- TEXTAUSSCHNITT
──────────────────────────────

Während Gesetze erlassen werden, die religiöse Überzeugung, wenn sie als Kopftuch sichtbar wird, als unvereinbar mit dem Staatsdienst z.B. als Lehrerin oder in einer Verwaltung, erklären, fragt niemand, ob eine christliche Überzeugung besser davon abhalten sollte, Arzt werden zu wollen, der Frauen* wirklich helfen will. Krankenhäuser helfen allen Menschen: Das sollte selbstverständlich sein, aber diese Überzeugung wurde in den letzten Monaten des Öfteren erschüttert.

Doch Feminist*innen überlassen den Kampf um Symbole und mit Symbolen nicht den Gegner*innen der Freiheit. Die Organisation Women On Waves schickt ein Schiff um die Welt. Wenn Staaten Frauen daran hindern, ihr Recht wahrzunehmen, dann bringt dieses Schiff sie raus aus nationalen Hoheitsgewässern.  Auf dem offenen Meer gilt: Sie entscheidet. Oder eine Drohne fliegt Abtreibungspillen über nationale Grenzen. Reine Symbolpolitik?

──────────────────────────────

- DATENTEIL
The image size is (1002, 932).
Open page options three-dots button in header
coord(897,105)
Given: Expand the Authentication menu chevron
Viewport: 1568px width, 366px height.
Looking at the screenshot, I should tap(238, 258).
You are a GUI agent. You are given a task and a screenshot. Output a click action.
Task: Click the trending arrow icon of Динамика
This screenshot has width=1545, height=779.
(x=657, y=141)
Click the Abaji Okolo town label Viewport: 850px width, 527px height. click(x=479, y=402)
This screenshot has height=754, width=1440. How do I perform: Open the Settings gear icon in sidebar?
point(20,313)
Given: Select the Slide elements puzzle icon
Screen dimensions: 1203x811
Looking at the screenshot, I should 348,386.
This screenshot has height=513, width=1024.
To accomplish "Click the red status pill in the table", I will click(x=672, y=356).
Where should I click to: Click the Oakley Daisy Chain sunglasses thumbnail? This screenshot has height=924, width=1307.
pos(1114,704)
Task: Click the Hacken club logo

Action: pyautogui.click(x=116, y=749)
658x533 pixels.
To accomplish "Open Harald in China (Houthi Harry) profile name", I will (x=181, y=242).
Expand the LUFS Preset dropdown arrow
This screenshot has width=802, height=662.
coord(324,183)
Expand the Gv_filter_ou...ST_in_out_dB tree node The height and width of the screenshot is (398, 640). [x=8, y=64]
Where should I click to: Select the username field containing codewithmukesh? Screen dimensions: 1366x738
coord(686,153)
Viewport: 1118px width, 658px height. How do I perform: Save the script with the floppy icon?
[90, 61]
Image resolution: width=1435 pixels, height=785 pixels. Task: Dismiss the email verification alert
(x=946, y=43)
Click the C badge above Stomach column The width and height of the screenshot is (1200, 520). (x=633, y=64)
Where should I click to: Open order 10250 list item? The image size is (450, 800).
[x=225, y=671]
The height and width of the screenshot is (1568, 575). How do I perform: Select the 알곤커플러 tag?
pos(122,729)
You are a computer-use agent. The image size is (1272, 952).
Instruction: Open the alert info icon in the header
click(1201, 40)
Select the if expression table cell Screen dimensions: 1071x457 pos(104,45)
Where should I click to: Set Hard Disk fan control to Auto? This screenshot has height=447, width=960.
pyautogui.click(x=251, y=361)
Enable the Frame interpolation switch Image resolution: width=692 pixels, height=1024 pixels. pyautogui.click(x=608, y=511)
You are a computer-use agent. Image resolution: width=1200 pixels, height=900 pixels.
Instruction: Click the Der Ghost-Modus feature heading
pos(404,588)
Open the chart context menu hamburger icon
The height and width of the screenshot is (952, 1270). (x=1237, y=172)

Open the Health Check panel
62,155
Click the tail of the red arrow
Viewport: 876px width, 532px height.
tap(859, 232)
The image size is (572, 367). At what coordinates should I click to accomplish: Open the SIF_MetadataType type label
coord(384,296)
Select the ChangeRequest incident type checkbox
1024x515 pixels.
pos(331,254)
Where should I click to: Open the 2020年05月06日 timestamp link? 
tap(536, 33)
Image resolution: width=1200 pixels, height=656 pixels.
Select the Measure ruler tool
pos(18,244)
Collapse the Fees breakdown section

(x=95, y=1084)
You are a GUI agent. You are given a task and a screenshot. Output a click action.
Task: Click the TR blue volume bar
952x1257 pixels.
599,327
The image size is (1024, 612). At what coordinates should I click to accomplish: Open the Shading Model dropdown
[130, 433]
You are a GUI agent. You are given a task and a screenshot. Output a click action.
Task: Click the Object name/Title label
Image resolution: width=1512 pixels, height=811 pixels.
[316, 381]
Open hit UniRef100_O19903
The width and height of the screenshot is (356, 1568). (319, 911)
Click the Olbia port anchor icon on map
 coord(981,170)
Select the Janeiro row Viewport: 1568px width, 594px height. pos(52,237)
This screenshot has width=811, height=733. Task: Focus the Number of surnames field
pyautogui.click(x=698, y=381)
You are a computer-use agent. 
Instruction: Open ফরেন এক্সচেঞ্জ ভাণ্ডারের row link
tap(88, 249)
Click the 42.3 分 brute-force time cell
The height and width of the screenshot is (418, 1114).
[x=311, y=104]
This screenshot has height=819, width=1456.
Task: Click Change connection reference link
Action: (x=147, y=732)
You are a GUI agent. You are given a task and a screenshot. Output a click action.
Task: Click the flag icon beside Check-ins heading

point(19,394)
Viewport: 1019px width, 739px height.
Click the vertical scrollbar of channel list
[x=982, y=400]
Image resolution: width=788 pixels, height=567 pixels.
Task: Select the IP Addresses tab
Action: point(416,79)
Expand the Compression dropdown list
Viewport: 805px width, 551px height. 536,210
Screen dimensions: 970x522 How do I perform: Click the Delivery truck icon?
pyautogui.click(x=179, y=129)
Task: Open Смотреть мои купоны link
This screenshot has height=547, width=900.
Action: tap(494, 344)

──────────────────────────────

- ARBEITSAUFTRAG
Beantworten Sie die Fragen zum Textausschnitt:
(a) In welchen Tätigkeiten im Staatsdienst wird ein Kopftuch laut den genannten Gesetzen als unvereinbar erklärt?
(b) Was schickt die Organisation Women On Waves um die Welt?
(c) Was fliegt eine Drohne über nationale Grenzen?
Stützen Sie sich ausschließlich auf den Textausschnitt.

- SCHRIFTLICHE ANTWORT
(a) Als Lehrerin oder in einer Verwaltung.
(b) Ein Schiff.
(c) Abtreibungspillen.